Don't know what else to try.. The doors in there enclosure are kept closed... When I air it out I have a tight fitting screen door... They have to be coming in with the hay... I'm thinking of using orchard bark but am afraid they will get impacted since they tend to eat the hay when they eat there food..

Any ideas?? Or opinions would be appreciated.. Thank you


----------



## DixieParadise (May 29, 2012)

I use to use when worming my nubianilk goats. Worked great just sprinkled it on their food.


----------



## Orillion (May 29, 2012)

Food grade DE is amazing. Pool grade DE is frightening. Your fly problem should disappear if you do dust. DE needs to be handled carefully. Other than that, folk dust for all sorts of insects on their hen farm, their goats, their horses, etc. with the stuff with satisfying effects. DE is used for fleas and bed bugs too, as well as ants. Gets rubbing on the shell of the insect, leaving scratches on them, and dries the suckers out. 

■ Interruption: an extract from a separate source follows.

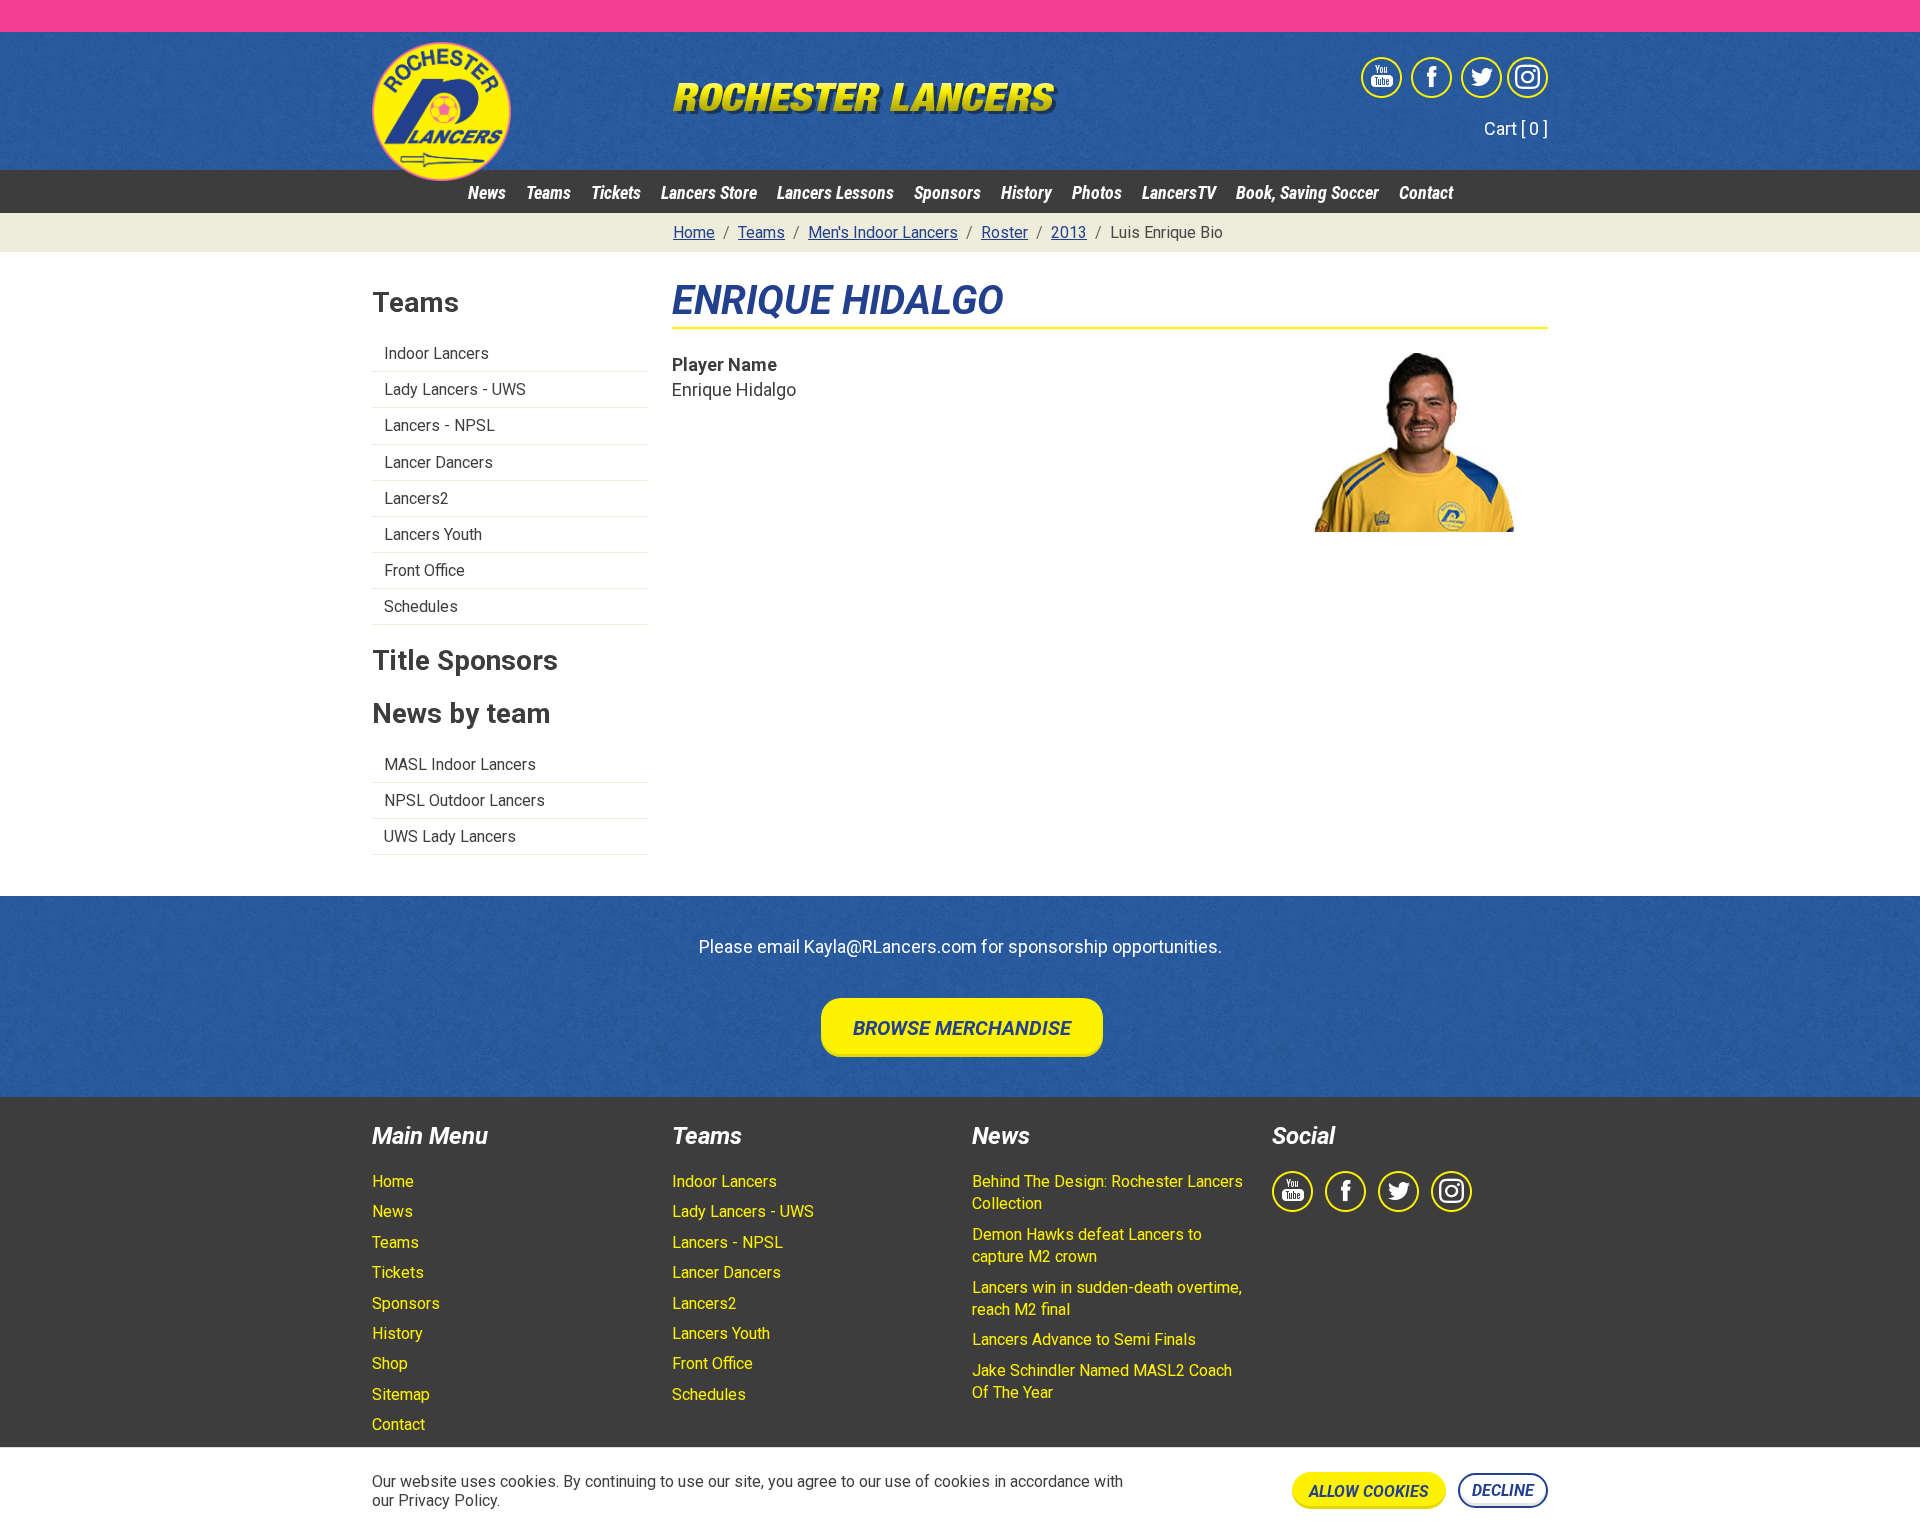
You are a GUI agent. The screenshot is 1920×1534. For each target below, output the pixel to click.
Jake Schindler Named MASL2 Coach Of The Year (1102, 1381)
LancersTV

Best mechanical (not poisonous) insect killer out there, in my humble opinion. The animals and humans can ingest the stuff for worming, the flies or other baddies get scratched. Besides cautioning with the application: may take a few days to kill them all. It's a mechanical means to their end, not a poison. Takes a while for them to bleed out. Don't re-apply for a few days, let it do it's work. Good luck!


----------



## ascott (May 29, 2012)

Has to be food grade...as Tom pointed out, the regular is deadly....


----------



## DixieParadise (May 29, 2012)

Yes and you can get Food Grade in the gardening section of any feed store... That is where I get mine. Works well in the outdoor enclosures...


----------



## ErikaO (May 29, 2012)

I just recently bought some DE to help with our huge ant problem. We were able to purchase it at our local feed store. We were informed that it would have no ill side effects on our torts. We were also told that it will only kill off insects that have exoskeletal bodies such as ants, fleas, and roaches. It has only been around three days since we've applied the DE through out our yard and so far, we haven't seen any noticeable difference. But the DE is not a poison; it cuts up the insects bodies, so we are hopeful that it is doing its job. We sure heard good things about DE. Good luck with your fly problem.


----------



## jaizei (May 29, 2012)

Food grade is completely safe for ingestion (tastes like dirt) but prolonged/repeated inhalation could possibly be dangerous.


----------



## Carol S (May 29, 2012)

Hi:

Don't forget use FOOD GRADE diatomaceous earth NOT the kind for pool fiilters which is posionous. I used food grade diatomaceous earth in my outside enclosure for an ant problem last summer and it worked great. I sprinkled it on the ground and lightly raked it into the dirt when my torts were in their hides so they would not get in the way and inhale any of the dust.

Carol


----------



## mshine1217 (May 29, 2012)

It's just my opnion... DE is an extremely fine powder. I am familiar with it as used with a power filter medium for a professional aquarium use. I personally wouldn't want my torts breathing it into their lungs. I would use it around the outside of enclosures and buildings. There is an equine product called Fly Predators that you can get online at ValleyVet.com that is a natural alternative and should be safe for torts since they just target the flies.


----------



## Momof4 (May 31, 2012)

I just bought Food Grade DE from my feed store. It was $4.50 for 3lbs. I can't wait to try it. The ants have gotten out of control.


----------